● Task directions
Give the data a second time, exactly and in full.

[Collected data entries]
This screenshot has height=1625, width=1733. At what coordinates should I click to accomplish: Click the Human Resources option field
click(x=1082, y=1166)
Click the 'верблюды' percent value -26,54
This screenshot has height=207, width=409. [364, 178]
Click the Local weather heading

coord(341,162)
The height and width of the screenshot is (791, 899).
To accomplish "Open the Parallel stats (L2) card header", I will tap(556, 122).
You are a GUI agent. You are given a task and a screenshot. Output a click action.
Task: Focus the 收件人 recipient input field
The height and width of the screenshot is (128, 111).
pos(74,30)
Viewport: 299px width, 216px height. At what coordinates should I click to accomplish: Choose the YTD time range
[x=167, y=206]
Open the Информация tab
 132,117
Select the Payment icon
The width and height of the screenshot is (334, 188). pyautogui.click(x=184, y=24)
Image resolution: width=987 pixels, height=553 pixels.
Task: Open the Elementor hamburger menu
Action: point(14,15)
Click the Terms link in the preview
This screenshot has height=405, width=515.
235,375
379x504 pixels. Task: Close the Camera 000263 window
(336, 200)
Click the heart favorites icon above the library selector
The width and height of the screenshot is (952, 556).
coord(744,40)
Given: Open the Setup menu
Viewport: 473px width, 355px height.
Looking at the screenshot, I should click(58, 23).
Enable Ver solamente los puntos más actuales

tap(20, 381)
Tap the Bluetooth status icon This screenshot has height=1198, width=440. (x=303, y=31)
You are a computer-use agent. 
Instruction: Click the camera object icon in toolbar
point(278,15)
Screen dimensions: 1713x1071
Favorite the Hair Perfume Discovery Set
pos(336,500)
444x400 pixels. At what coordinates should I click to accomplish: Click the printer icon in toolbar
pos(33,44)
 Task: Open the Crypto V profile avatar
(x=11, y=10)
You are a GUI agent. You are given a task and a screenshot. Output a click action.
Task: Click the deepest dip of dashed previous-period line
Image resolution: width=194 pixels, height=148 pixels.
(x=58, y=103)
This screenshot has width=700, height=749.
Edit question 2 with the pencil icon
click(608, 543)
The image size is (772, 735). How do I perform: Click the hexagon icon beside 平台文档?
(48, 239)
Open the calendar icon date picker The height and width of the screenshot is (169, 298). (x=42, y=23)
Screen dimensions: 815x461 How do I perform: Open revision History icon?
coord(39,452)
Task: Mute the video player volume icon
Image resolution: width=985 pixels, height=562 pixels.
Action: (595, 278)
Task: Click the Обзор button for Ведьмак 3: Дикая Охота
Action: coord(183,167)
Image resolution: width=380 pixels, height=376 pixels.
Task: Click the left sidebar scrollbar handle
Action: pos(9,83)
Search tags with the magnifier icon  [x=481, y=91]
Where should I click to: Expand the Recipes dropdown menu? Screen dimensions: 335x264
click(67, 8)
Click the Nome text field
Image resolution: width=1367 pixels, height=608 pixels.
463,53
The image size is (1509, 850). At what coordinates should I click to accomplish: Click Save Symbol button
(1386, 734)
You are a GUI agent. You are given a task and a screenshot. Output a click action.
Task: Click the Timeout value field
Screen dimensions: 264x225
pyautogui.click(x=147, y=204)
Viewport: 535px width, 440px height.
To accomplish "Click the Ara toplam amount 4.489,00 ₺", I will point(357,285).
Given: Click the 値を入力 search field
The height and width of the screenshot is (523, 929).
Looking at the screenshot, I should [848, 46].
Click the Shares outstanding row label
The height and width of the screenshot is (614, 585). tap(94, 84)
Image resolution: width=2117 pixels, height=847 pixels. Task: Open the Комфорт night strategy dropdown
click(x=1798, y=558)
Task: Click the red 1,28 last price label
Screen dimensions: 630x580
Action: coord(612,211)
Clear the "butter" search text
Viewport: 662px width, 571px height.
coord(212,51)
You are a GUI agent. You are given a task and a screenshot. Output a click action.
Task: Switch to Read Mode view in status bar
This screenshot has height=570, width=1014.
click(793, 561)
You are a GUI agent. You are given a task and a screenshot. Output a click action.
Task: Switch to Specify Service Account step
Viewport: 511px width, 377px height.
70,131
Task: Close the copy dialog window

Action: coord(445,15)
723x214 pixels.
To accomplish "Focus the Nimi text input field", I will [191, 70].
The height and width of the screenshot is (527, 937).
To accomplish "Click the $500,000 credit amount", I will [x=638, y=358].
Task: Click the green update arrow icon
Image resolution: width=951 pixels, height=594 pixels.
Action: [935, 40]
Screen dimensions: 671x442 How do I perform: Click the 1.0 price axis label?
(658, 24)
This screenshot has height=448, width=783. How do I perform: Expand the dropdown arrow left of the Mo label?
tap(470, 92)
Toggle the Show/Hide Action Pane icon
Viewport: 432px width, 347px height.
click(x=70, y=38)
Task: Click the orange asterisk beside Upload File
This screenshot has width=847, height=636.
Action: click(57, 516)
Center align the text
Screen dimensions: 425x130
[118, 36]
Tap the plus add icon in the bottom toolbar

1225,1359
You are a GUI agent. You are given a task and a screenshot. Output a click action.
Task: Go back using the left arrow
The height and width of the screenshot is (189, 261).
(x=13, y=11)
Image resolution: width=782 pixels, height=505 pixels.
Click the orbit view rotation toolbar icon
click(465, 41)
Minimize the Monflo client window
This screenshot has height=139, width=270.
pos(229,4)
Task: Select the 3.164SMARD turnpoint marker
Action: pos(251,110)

● Output of the task
This screenshot has height=1625, width=1733. At what coordinates should I click to accomplish: Click the Human Resources option field
click(x=1082, y=1166)
Click the 'верблюды' percent value -26,54
This screenshot has height=207, width=409. [364, 178]
Click the Local weather heading

coord(341,162)
The height and width of the screenshot is (791, 899).
To accomplish "Open the Parallel stats (L2) card header", I will tap(556, 122).
You are a GUI agent. You are given a task and a screenshot. Output a click action.
Task: Focus the 收件人 recipient input field
The height and width of the screenshot is (128, 111).
pos(74,30)
Viewport: 299px width, 216px height. At what coordinates should I click to accomplish: Choose the YTD time range
[x=167, y=206]
Open the Информация tab
 132,117
Select the Payment icon
The width and height of the screenshot is (334, 188). pyautogui.click(x=184, y=24)
Image resolution: width=987 pixels, height=553 pixels.
Task: Open the Elementor hamburger menu
Action: point(14,15)
Click the Terms link in the preview
This screenshot has height=405, width=515.
235,375
379x504 pixels. Task: Close the Camera 000263 window
(336, 200)
Click the heart favorites icon above the library selector
The width and height of the screenshot is (952, 556).
coord(744,40)
Given: Open the Setup menu
Viewport: 473px width, 355px height.
Looking at the screenshot, I should click(58, 23).
Enable Ver solamente los puntos más actuales

tap(20, 381)
Tap the Bluetooth status icon This screenshot has height=1198, width=440. (x=303, y=31)
You are a computer-use agent. 
Instruction: Click the camera object icon in toolbar
point(278,15)
Screen dimensions: 1713x1071
Favorite the Hair Perfume Discovery Set
pos(336,500)
444x400 pixels. At what coordinates should I click to accomplish: Click the printer icon in toolbar
pos(33,44)
 Task: Open the Crypto V profile avatar
(x=11, y=10)
You are a GUI agent. You are given a task and a screenshot. Output a click action.
Task: Click the deepest dip of dashed previous-period line
Image resolution: width=194 pixels, height=148 pixels.
(x=58, y=103)
This screenshot has width=700, height=749.
Edit question 2 with the pencil icon
click(608, 543)
The image size is (772, 735). How do I perform: Click the hexagon icon beside 平台文档?
(48, 239)
Open the calendar icon date picker The height and width of the screenshot is (169, 298). (x=42, y=23)
Screen dimensions: 815x461 How do I perform: Open revision History icon?
coord(39,452)
Task: Mute the video player volume icon
Image resolution: width=985 pixels, height=562 pixels.
Action: (595, 278)
Task: Click the Обзор button for Ведьмак 3: Дикая Охота
Action: coord(183,167)
Image resolution: width=380 pixels, height=376 pixels.
Task: Click the left sidebar scrollbar handle
Action: pos(9,83)
Search tags with the magnifier icon  [x=481, y=91]
Where should I click to: Expand the Recipes dropdown menu? Screen dimensions: 335x264
click(67, 8)
Click the Nome text field
Image resolution: width=1367 pixels, height=608 pixels.
463,53
The image size is (1509, 850). At what coordinates should I click to accomplish: Click Save Symbol button
(1386, 734)
You are a GUI agent. You are given a task and a screenshot. Output a click action.
Task: Click the Timeout value field
Screen dimensions: 264x225
pyautogui.click(x=147, y=204)
Viewport: 535px width, 440px height.
To accomplish "Click the Ara toplam amount 4.489,00 ₺", I will point(357,285).
Given: Click the 値を入力 search field
The height and width of the screenshot is (523, 929).
Looking at the screenshot, I should [848, 46].
Click the Shares outstanding row label
The height and width of the screenshot is (614, 585). tap(94, 84)
Image resolution: width=2117 pixels, height=847 pixels. Task: Open the Комфорт night strategy dropdown
click(x=1798, y=558)
Task: Click the red 1,28 last price label
Screen dimensions: 630x580
Action: coord(612,211)
Clear the "butter" search text
Viewport: 662px width, 571px height.
coord(212,51)
You are a GUI agent. You are given a task and a screenshot. Output a click action.
Task: Switch to Read Mode view in status bar
This screenshot has height=570, width=1014.
click(793, 561)
You are a GUI agent. You are given a task and a screenshot. Output a click action.
Task: Switch to Specify Service Account step
Viewport: 511px width, 377px height.
70,131
Task: Close the copy dialog window

Action: coord(445,15)
723x214 pixels.
To accomplish "Focus the Nimi text input field", I will [191, 70].
The height and width of the screenshot is (527, 937).
To accomplish "Click the $500,000 credit amount", I will [x=638, y=358].
Task: Click the green update arrow icon
Image resolution: width=951 pixels, height=594 pixels.
Action: [935, 40]
Screen dimensions: 671x442 How do I perform: Click the 1.0 price axis label?
(658, 24)
This screenshot has height=448, width=783. How do I perform: Expand the dropdown arrow left of the Mo label?
tap(470, 92)
Toggle the Show/Hide Action Pane icon
Viewport: 432px width, 347px height.
click(x=70, y=38)
Task: Click the orange asterisk beside Upload File
This screenshot has width=847, height=636.
Action: click(57, 516)
Center align the text
Screen dimensions: 425x130
[118, 36]
Tap the plus add icon in the bottom toolbar

1225,1359
You are a GUI agent. You are given a task and a screenshot. Output a click action.
Task: Go back using the left arrow
The height and width of the screenshot is (189, 261).
(x=13, y=11)
Image resolution: width=782 pixels, height=505 pixels.
Click the orbit view rotation toolbar icon
click(465, 41)
Minimize the Monflo client window
This screenshot has height=139, width=270.
pos(229,4)
Task: Select the 3.164SMARD turnpoint marker
Action: pos(251,110)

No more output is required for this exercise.